My father asserts that he will go into work regardless of the weather and so I am left to stay with my mother – the one who dabbles in dialogue and downward dogs that trigger the eating disorder exponentially. I find myself, today, as planned, venturing down into the basement, unfinished, with a television, stationary bike, treadmill, free weights, barbells, and household products like detergent and toilet paper. There are plastic containers filled with lives lived – certificates, school notes, yearbooks, board games, and photos.

I left off from writing this once more. So here is an update: My father ended up not going to work, instead, shoveling our property the entire day. My mother was visibly agitated, her frothy demeanor going flat the more the snow outside fell and the closer my brother was getting ready to leave, like the disappearing foam of nonfat milk from her Starbucks latte I used to swallow within minutes but that she sips on for hours.

I fried two eggs so that the whites were fully cooked and the yolks did not run, layered each one on toasted slices of bread that were dressed with American cheese. I pressed it down and dabbed at it with paper towel having used a tad too much oil. I sliced it in half, placed it on a new swath of paper towel set on top of aluminum foil, and then wrapped the sandwich entirely, swaddled like a newborn that I accept at never having the opportunity to carry myself. The sandwich was for my brother to take on the road.

After a lengthy hiatus from exercising in my basement, I had planned on venturing there again yesterday, prior to knowing that I would have company at home. I was on edge because I knew my mother would disapprove of me engaging in any type of exercise. Sure enough, as soon as I mentioned my plan to go downstairs but engaging in responsible movement, my mother said she would go on the treadmill. We were at it. She disapproved of my food choices and movement, and I was triggered by her watchful eye and desire to burn energy on the treadmill. My time would have been better spent not mulling over my mother’s judgment, the exercise routine I would engage in, and my plans to restrict food consumption later on.

I waver between spending time writing this or some other essay to post on my website, or typing another cover letter sent out on the web, falling through the silken strands or caught, consumed, and spit out. Should I spend my time reading fiction – a novel, or perhaps articles in my subscribed-to print magazines? That then begs the question of whether or not I should read the online-content from said publications? Should I make sure to remain in the know by spending time on social media?

Where my time is better spent, I am uncertain. I want to hold value - a narcissistic goal to some- insomuch as I want to contribute to others, to impact this world, to have the space I take up have value and not take away from others – an altruistic concept. Then again, value, a measure, exists solely by means of comparison. It is as if to argue that without dismal days, one could not be aware nor appreciative of those moments you would never want to end. It is like the crash and burn after Halloween – a one day celebration that is anticipated with Fall’s arrival.

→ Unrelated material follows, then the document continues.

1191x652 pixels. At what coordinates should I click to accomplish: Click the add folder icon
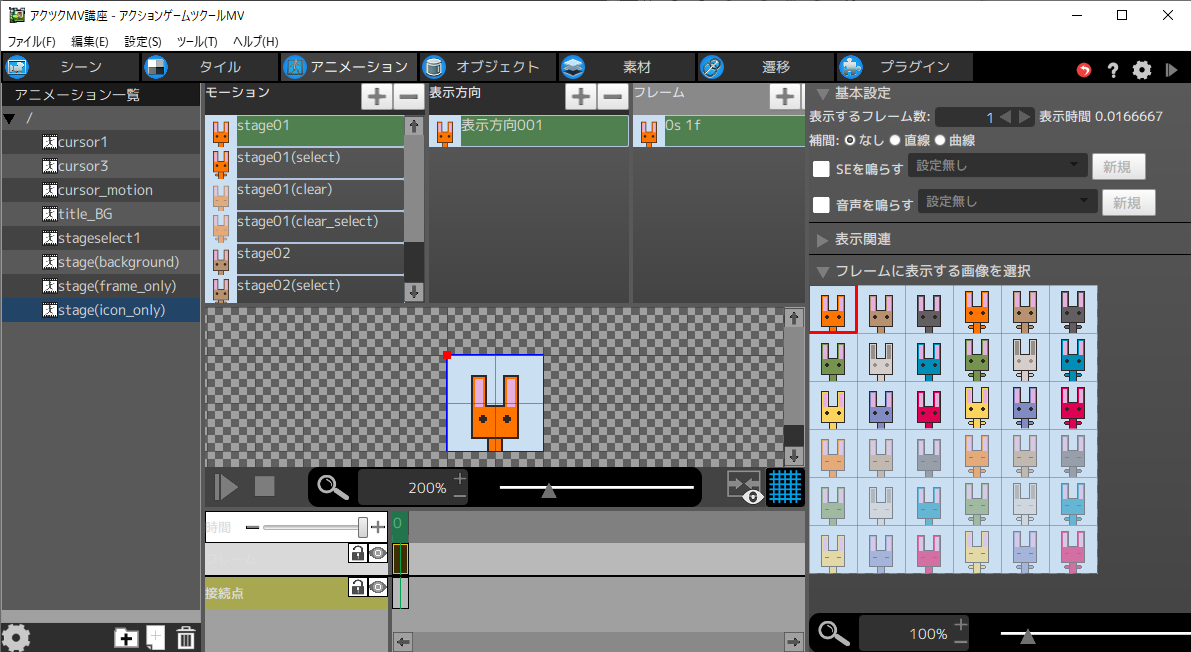click(126, 638)
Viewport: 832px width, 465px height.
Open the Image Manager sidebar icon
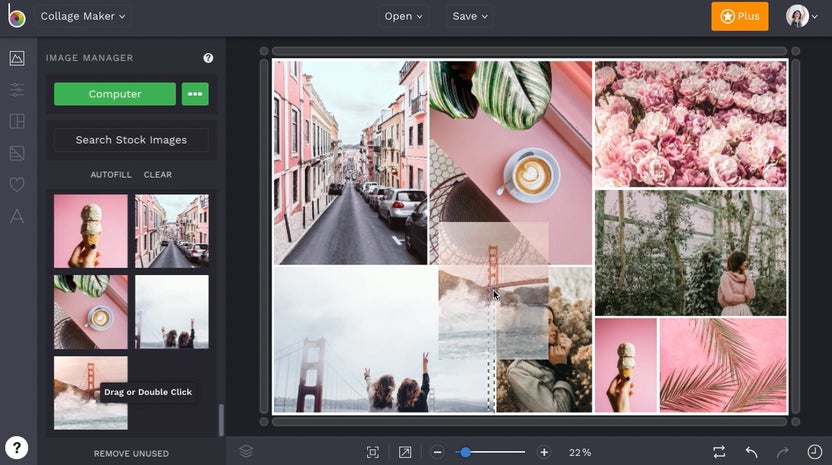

I don’t like being sprawled out in front of the fireplace because what was once designated as a form of self-care, an acceptance of rest, a recovery milestone at being sedentary and imbibing company around the fireplace, and a central concept of the human basic, shelter, is now considered a warning flare. The last time I reclined, I was weak, frail, and dying. It was a fortnight before I entered the Emergency Room. Me laying horizontally in front of the fireplace conjures dreadful memories and suggests that my body is giving out once more.

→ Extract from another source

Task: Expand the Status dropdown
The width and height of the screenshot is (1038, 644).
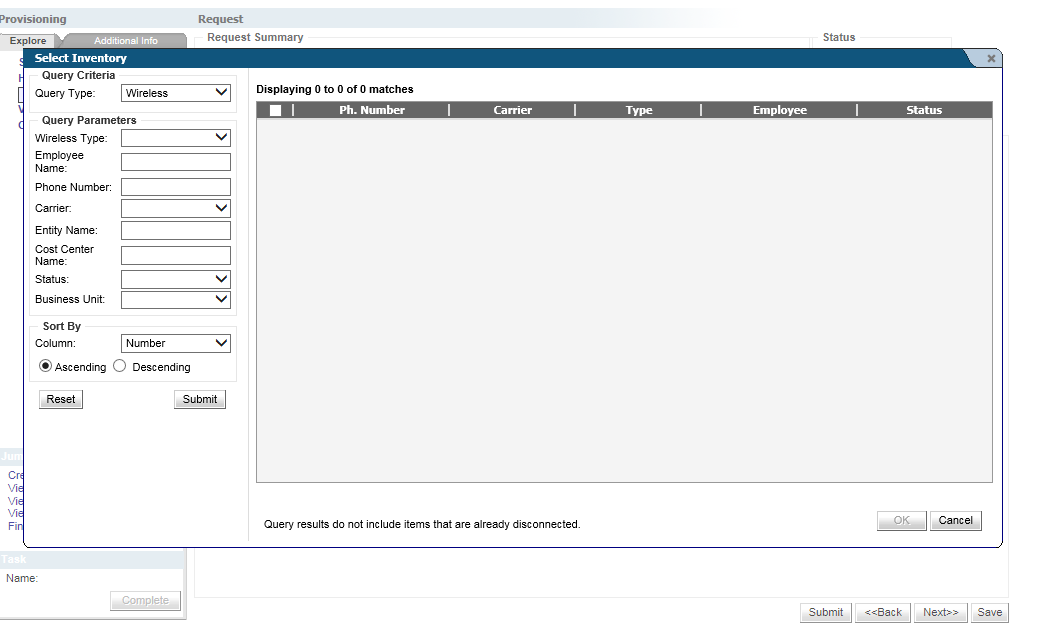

So here I sit, typing this, because this is where my time should be spent as of now; preserving my body, spirit, and mind. My time is best spent repairing my health. My time is best spent disengaged from my kin who choose not to discuss and instead want time to pass, solidifying everyone’s conviction in their self, and in the process, unraveling anything tying us together, anything keeping us grounded, anything keeping ourselves from no longer being a tidy ball of yarn. I yearn to wrap the yarn fastidiously, but it is mistaken for me toying.